The graphical 'Google' for engineers goes 3D

May 6, 2005

The first commercial design retrieval system in the world that can find 2D engineering drawings from a sketch has now been extended to work with 3D CAD solid modelling environments.
The new system is tightly integrated with SolidWorks so that a designer can draw or model the part they want within their own 3D CAD system and then search for matching 3D models or 2D legacy drawings at the click of a button. The process is so simple that a company's wealth of past designs, including those only held in 2D formats, can be checked as a normal part of the way that the designer creates or modifies parts in their 3D CAD system.

Current retrieval systems, like those used by Product Data Management systems, work by using text descriptions. However, this causes difficulties when there are multiple types of part or parts which are the same but have multiple descriptions. CADFind works the way designers do - the user sketches what they want and CADFind locates it. If the part found is a 3D model it can be loaded back into SolidWorks for viewing or modification. If it is a 2D drawing it can be examined in CADFind’s own 2D/3D viewer.

Part coding systems (or Group Technology codes) are a proven technology and have been around for many years but they have always needed a skilled engineer to interpret the drawing and produce the code. Manual coding rates rarely exceed 100 parts per day per engineer meaning it would take a skilled engineer well over a year to code a modest database of 30,000 parts. With CADFind one click coding, no skill is required and parts can be added to its database almost instantaneously.

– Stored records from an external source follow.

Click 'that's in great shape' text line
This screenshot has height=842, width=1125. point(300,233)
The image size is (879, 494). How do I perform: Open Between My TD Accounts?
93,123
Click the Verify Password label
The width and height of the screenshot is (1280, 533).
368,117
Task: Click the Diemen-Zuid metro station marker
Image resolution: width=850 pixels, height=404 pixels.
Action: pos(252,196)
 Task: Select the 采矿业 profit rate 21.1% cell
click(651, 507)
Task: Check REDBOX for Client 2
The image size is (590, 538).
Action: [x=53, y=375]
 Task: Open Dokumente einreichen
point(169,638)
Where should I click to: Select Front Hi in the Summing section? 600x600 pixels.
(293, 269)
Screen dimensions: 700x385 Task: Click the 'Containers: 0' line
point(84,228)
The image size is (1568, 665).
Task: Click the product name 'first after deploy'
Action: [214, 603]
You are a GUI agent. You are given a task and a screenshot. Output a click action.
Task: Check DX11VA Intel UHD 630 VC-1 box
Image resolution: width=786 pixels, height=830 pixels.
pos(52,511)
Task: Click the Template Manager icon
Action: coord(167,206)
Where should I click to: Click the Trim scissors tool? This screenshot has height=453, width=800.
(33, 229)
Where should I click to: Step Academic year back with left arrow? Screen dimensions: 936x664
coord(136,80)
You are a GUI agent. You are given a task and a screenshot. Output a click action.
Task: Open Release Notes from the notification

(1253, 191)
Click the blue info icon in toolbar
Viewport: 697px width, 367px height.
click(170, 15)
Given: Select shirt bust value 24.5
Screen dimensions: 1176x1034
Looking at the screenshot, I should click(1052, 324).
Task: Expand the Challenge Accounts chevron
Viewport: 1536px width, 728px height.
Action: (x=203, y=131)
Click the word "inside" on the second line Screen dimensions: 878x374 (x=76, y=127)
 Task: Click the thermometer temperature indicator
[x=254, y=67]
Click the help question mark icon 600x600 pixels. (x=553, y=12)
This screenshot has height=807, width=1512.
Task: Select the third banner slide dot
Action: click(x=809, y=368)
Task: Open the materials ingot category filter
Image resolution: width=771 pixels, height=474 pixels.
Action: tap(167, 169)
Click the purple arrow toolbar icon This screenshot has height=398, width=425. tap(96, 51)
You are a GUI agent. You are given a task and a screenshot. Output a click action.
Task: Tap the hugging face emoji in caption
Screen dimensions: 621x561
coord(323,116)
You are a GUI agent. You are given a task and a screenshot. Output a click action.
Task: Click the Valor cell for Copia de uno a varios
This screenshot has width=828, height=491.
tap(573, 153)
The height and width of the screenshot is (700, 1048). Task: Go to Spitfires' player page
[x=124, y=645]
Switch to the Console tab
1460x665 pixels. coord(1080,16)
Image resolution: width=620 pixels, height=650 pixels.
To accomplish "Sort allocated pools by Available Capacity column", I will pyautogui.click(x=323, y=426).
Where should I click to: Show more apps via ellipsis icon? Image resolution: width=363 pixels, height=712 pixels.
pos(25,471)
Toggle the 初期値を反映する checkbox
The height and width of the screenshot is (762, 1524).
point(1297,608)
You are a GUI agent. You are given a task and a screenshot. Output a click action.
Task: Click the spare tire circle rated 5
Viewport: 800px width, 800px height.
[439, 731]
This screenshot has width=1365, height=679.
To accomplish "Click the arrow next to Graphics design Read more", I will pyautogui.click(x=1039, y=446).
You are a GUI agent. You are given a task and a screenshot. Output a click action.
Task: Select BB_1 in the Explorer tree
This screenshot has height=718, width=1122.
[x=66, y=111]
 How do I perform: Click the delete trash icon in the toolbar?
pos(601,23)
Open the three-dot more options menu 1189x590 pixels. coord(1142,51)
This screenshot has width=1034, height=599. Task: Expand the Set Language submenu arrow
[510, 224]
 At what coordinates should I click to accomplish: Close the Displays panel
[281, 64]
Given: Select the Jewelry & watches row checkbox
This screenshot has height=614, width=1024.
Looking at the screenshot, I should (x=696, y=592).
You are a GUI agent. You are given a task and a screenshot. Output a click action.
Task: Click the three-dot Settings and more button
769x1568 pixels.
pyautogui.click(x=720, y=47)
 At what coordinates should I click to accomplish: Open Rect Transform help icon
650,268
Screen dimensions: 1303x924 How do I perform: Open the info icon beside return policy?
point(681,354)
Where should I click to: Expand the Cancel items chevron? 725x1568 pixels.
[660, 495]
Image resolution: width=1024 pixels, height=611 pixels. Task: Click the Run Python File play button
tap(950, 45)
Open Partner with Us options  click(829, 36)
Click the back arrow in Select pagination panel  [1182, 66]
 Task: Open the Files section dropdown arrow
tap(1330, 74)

It has been estimated that CADFind’s original 2D programme meant that companies could save thousands of pounds in part design by allowing the user to search, retrieve and use geometrically similar parts from their database, based on a customer drawing or a simple sketch*. Now, with the 3D facility, the cost saving can be applied to the whole range of a company’s parts, in 2D or 3D.

Applied Search Technology Ltd was formed in 2004 by Doug Love, Jeff Barton and Neville Holmes as a ‘start-up’ through Aston University’s Business Partnership Unit. It is currently based in Aston Science Park on the University campus. CADFind is the result of many years of research into part retrieval and classification and the system has been tested on genuine engineering databases of over 20,000 drawings. It has also been trialled by local manufacturing firm Frank Allart Limited.

A workable demonstration programme of CADFind is available to download at http://www.sketchandsearch.com/.

Recent research by the US Department of Defense estimates that $20,000 is saved each time redesign is avoided. Retrieval of an existing part rather than designing anew one could save $5m in a typical product programme.